The J-6B production model followed the Soviet MiG-19PM design and was categorized as a dedicated interceptor. These had the capability to field a pair of PL-1 short-range air-to-air missile (copies of the Soviet "AA-1" missile series). However, production of this type was limited to just 19 examples so its reach was very limited. The J-6C then followed and was the first version fitting a 3 x 30mm cannon arrangement as opposed to the original's two. The J-6C was known in the export market as the "F-6C". A dedicated reconnaissance form of the J-6 was also developed, this incorporating a camera pack in place of the fuselage cannon fixture and marketed as the "JZ-6", exported as the "FR-6".
Several prototypes were known to be developed - these becoming the J-6I, J-6II and J-6III. The J-6I fitted a fixed shock cone onto the intake splitter assembly while the J-6II was similar in scope but its shock cone was adjustable. The J-6III incorporated a fixed radome assembly over the intake splitter plate that was to house an indigenous interception radar.
A two-seat trainer derivative of the J-6 fighter emerged as the "JJ-6". The type introduced a second cockpit (in tandem) with overriding redundant controls in a lengthened fuselage, less some fuel. The three-cannon arrangement was reworked to incorporate just a single fitting for armed gunnery training. The JJ-6 was exported as the "FT-6" to interested parties and local production was also served through the Tianjin concern. The JJ-6 airframe also served as a testbed for an indigenous ejection seat design. Similarly, the Xian BW-1 became a fly-by-wire developmental airframe to test out an indigenous Chinese flight system. The Guizhou concern delivered the J-6A model designation that held capabilities for the launching of a pair of PL-2 IR air-to-air missiles.
Operators of the J-6/F-6 (beyond China) became Albania, Bangladesh, Cambodia, Egypt, Iran, Myanmar, North Korea, North Vietnam, Pakistan, Somalia, Sudan, Tanzania and Vietnam. The F-6 proved acceptable to the budget conscious shopped looking for a modern fighter platform and the Chinese product did not disappoint. Pakistan enjoyed widespread use of the type and fielded it across no fewer than ten squadrons including a training group. Nearly all were retired by 2002 and replaced by the Chengdu F-7 series - the Chinese copy of the Soviet MiG-21 "Fishbed". Albania managed 82 F-6 platforms which was a considerable amount - all these having been retired as of 2005. To date, only Iran, Myanmar and North Korea still operate the F-6 export model.

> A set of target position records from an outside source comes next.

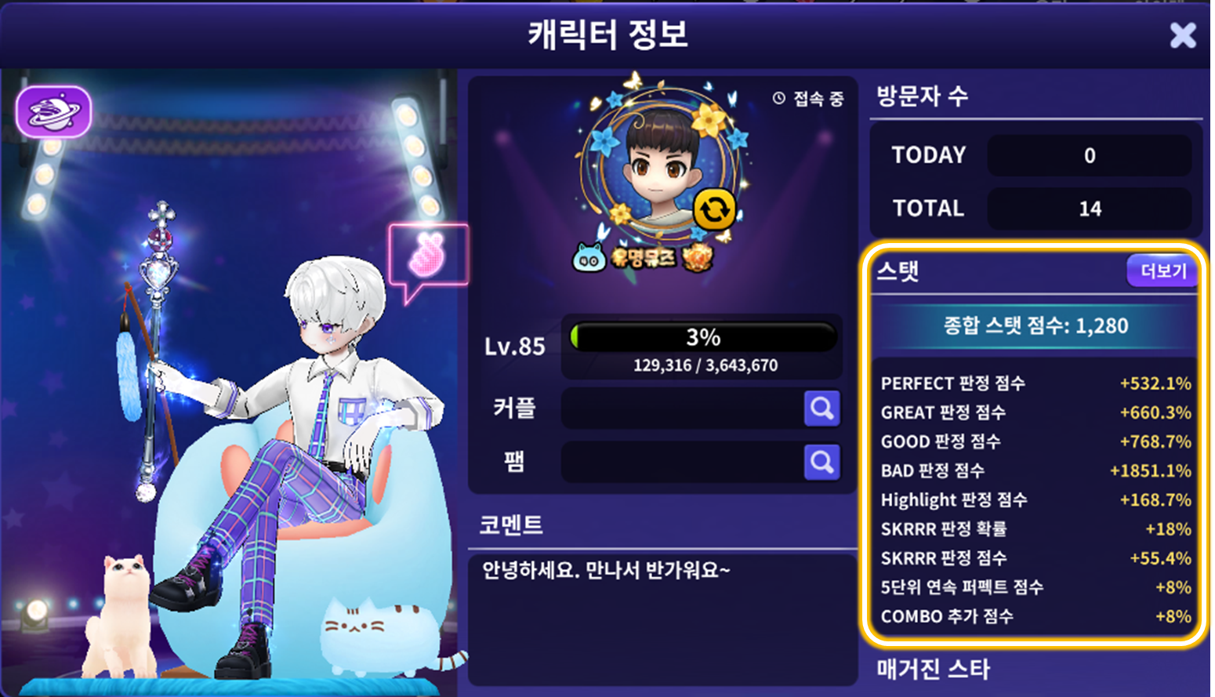1215x697 pixels.
Task: Click the purple planet icon button
Action: 54,112
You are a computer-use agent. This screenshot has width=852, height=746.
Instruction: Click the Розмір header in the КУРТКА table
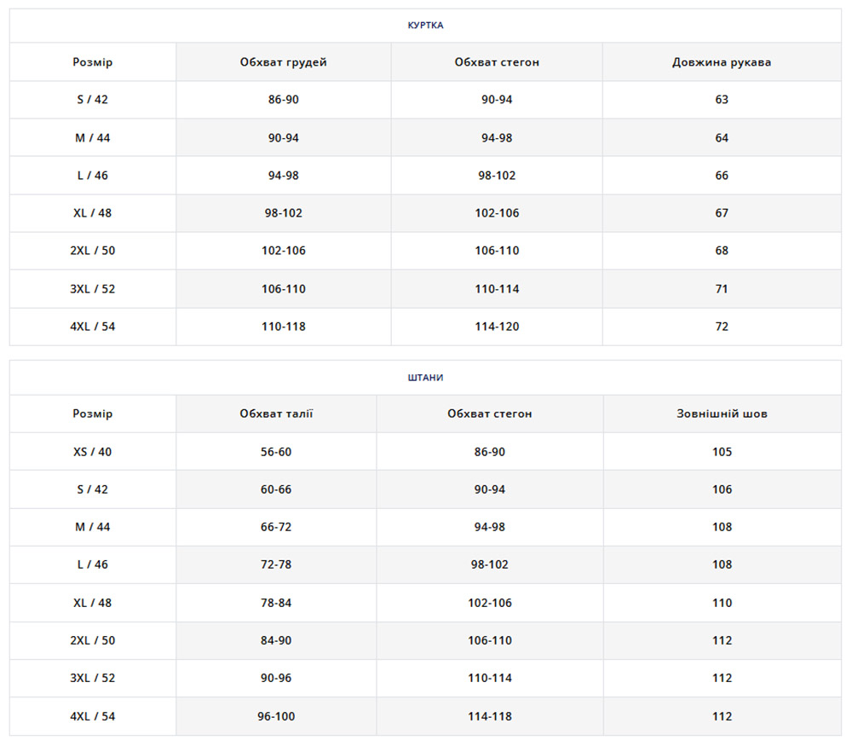click(x=92, y=62)
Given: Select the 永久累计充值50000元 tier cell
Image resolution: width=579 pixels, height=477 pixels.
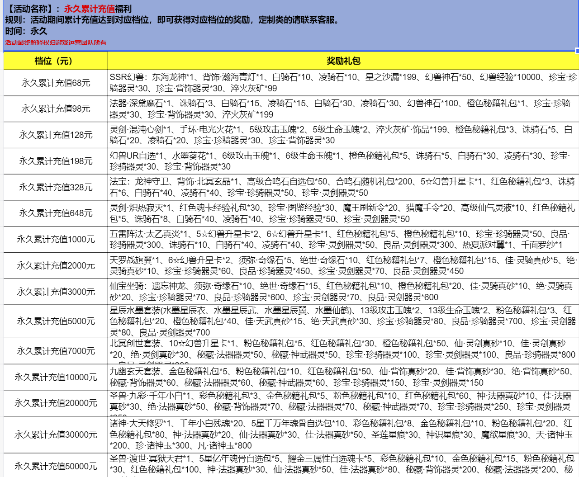Looking at the screenshot, I should [55, 466].
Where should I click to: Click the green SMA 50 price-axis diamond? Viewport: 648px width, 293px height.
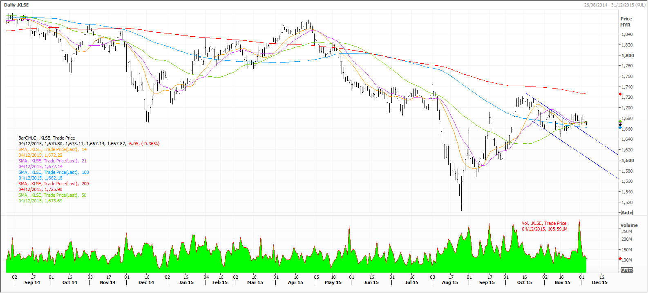(x=620, y=122)
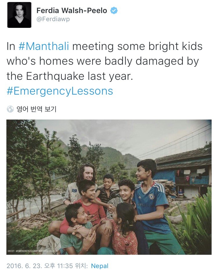Tap the 위치: location label
This screenshot has height=271, width=218.
tap(82, 266)
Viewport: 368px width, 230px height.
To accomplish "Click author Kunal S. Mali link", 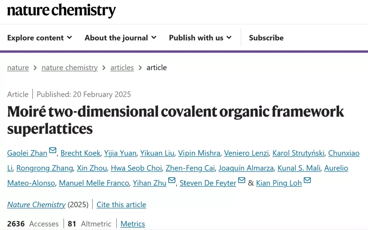I will [x=299, y=168].

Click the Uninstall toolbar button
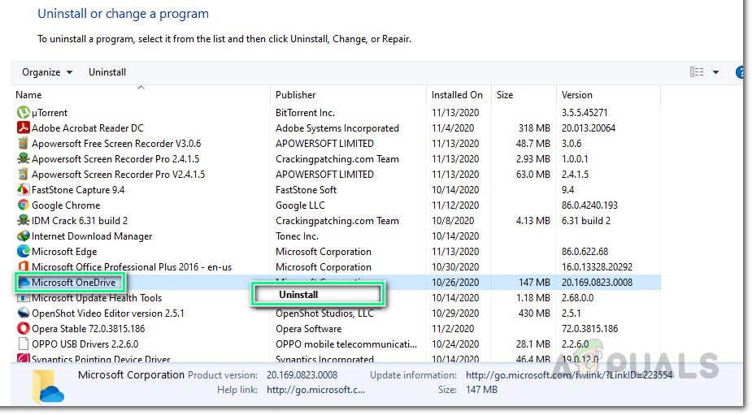coord(107,72)
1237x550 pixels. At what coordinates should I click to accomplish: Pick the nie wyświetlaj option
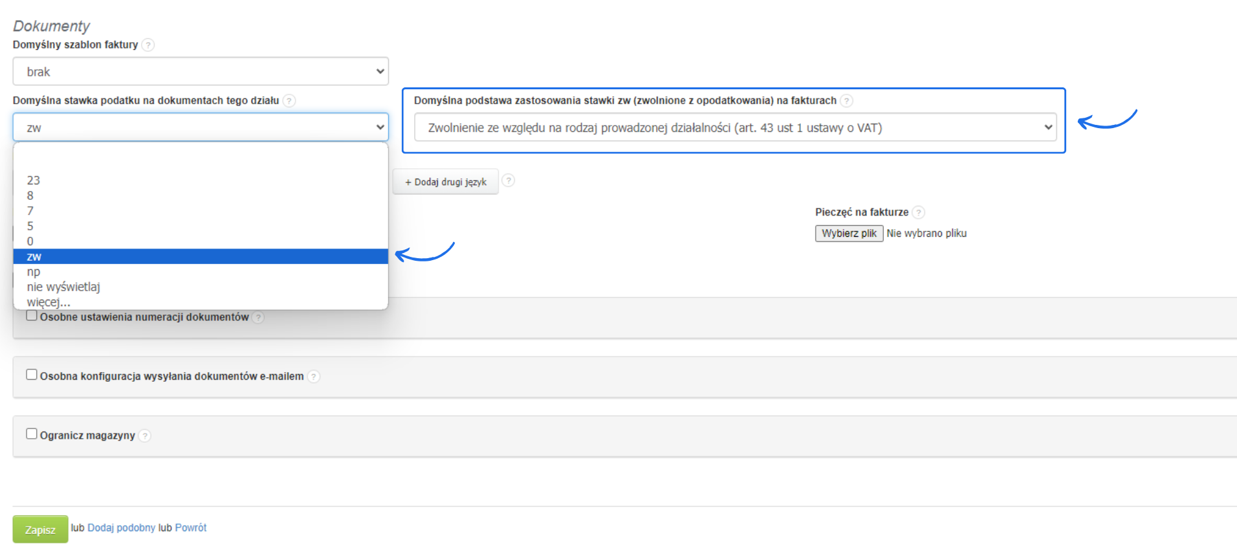[x=63, y=287]
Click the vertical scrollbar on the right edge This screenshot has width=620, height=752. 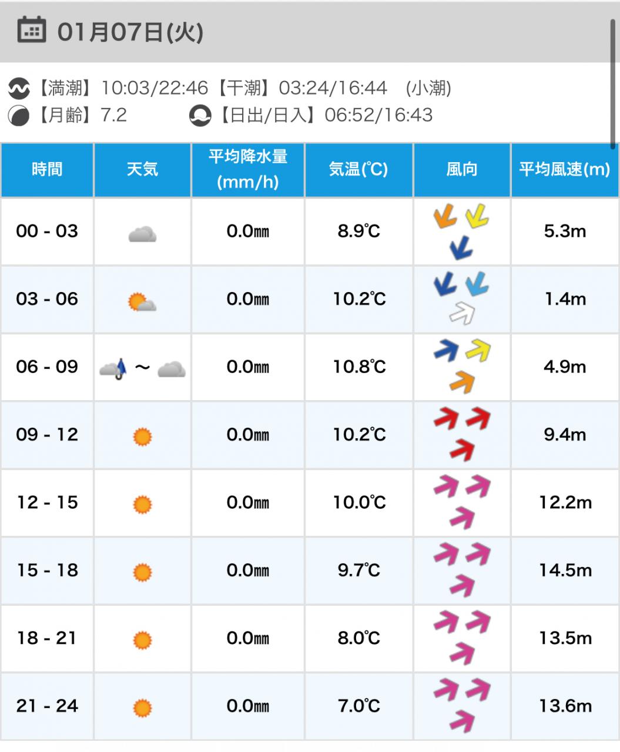(x=613, y=82)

J-6 fighters in Chinese service were formally removed from frontline service by 2005 with some modified for the miserable post-operational life of target drone. However, many of the two-seat trainer derivatives (over one hundred examples at least) were retained for jet pilot training. However, even these are continuing to see active replacement by the more capable and modern Hongdu JL-8 series.
In all, over 3,000 J-6/F-6 airframes were completed by Shenyang and others.